Los felices propietarios del Ford Galaxie rojo salieron, sin embargo, de La tranca sin un rasguño y al poco rato se encontraban navegando en la portentosa nave por la Calzada Madero.

El Güero Padilla, al volante, había adoptado un extraño aire de perdonavidas que no hacía juego con el porte principesco de Gumersindo. Bonilla repasaba mentalmente los principales acontecimientos de la larga noche y aludía a cada momento en voz baja al sein dasein heideggeriano, Willians se moría de ganas de tocar la trompeta, pero no se lo permitían.

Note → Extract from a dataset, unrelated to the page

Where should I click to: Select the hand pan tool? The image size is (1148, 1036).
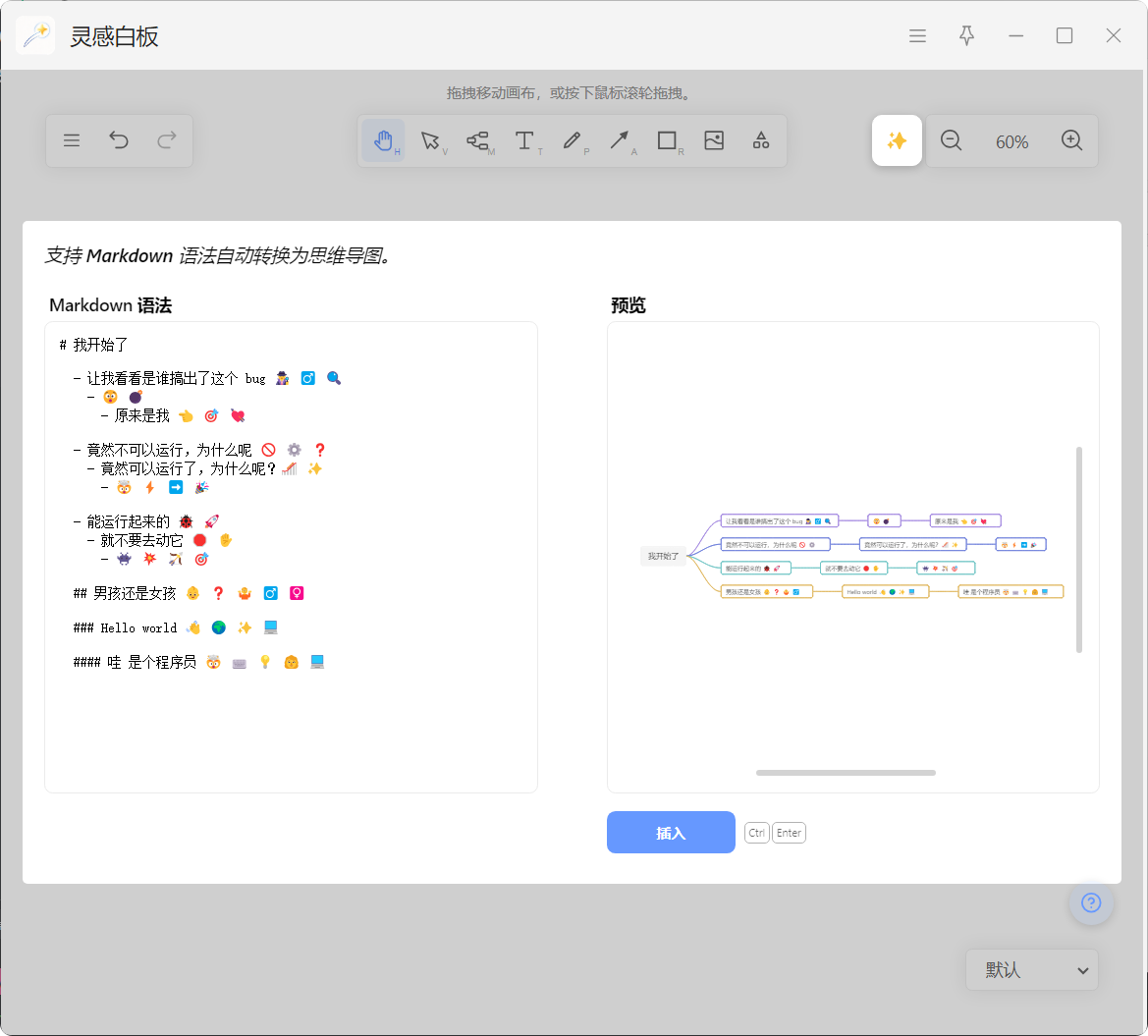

Cincuenta años después, Frank Villalba recordaría que Gumersindo tenía muchas amigas y lo invitaba a pasear con cierta frecuencia en el coche, pero haciendo el papel de chofer y no de príncipe, y lo presentaba a las agraciadas diciendo que era su hermano. A veces, cuando las muchachas preguntaban por qué había entre ambos tanta diferencia de color, Gumersindo respondía que todo se debía al hecho de que Frank había nacido de día y él de noche.

Lo que no podían entender y no entendieron nunca era lo relativo a la definición del color que aparecía en sus documentos de identidad. Indio claro, indio oscuro.

Lo de oscuro se nota a leguas, decían, pero el indio no lo veían en parte. Algunas ignorantonas preguntaban incluso si acaso eran así los indios de su país, tan diferentes, por cierto, a los de México, y se alborotaban a veces con solo oírlos hablar en aquel español caribeño que irrespetaba las eses y la integridad de todas las palabras en general. El habla y el pelo crespo de los dominicanos podía hacer furor.

-Qué padre hablan -decían-. Y el pelo chino, qué padre.
Lo único que empañaba el recuerdo de aquellos momentos encantadores tenía que ver con el desaire, la puñalada trapera que les había infligido el perverso Cartagena. Cartagena era un tipo ocurrente, que andaba solo por lo general o en compañía de Barón, y Barón solía ser un tipo suave como agua mansa (de la que uno pide que lo libre Dios), aunque no menos ocurrente. Pero las ocurrencias de Cartagena no eran siempre graciosas y podían ser pesadas. Un día Frank y Gumersindo lo vieron pasar con aire distraído por la plaza de La Purísima, cerca del lugar en que se encontraban, compartiendo alegremente con un manojo de chamacas a bordo del Ford Galaxie rojo.

Gumersindo lo llamó con su habitual camaradería y le dijo Cartagena, ven a conocer estas flores. Cartagena no se dignó mirar. Paró la nariz y dijo, casi al descuido, gracias no, están casi todas marchitas.

Bonilla y Villalba conservaron también la amistad a través de un chingón de años y un día, mucho tiempo después de la dorada epopeya estudiantil, el primero recibió una carta del segundo que parecía jubilosa. Villalba le anunciaba, desde Baja California (casi desde otro planeta, muy parecido a Marte), que iba en pos de su segundo millón de dólares. Bonilla le respondió para felicitarlo y Villalba le dijo que no, que no era el caso, que no lo felicitara, que si iba en busca de su segundo millón de dólares era porque se había pasado la vida buscando el primero y no lo hallaba en parte.

Ahora, bajo la luz cobriza de la Calzada Madero, y a bordo del sigiloso Ford Galaxie rojo, lo que ocupaba la atención de los pensamientos de Bonilla no era Villalba sino Dinapoles, que se enfrentaba a una difícil encrucijada, la circunstancia más dramática de su vida.

Dinapoles era un genio, un matemático puro, un filósofo puro, y era, como todo genio, incomprendido.

Después de tantos años de esfuerzos y desvelos, después de tanto empeño en el estudio, estaba a punto de graduarse y no graduarse.

Acababa de presentar una enjundiosa y muy celebrada tesis, “Filosofía de las matemáticas”, pero no aparecía entre los profesores del Tecnológico un matemático que entendiera tanta filosofía ni un filosofo que entendiera las matemáticas.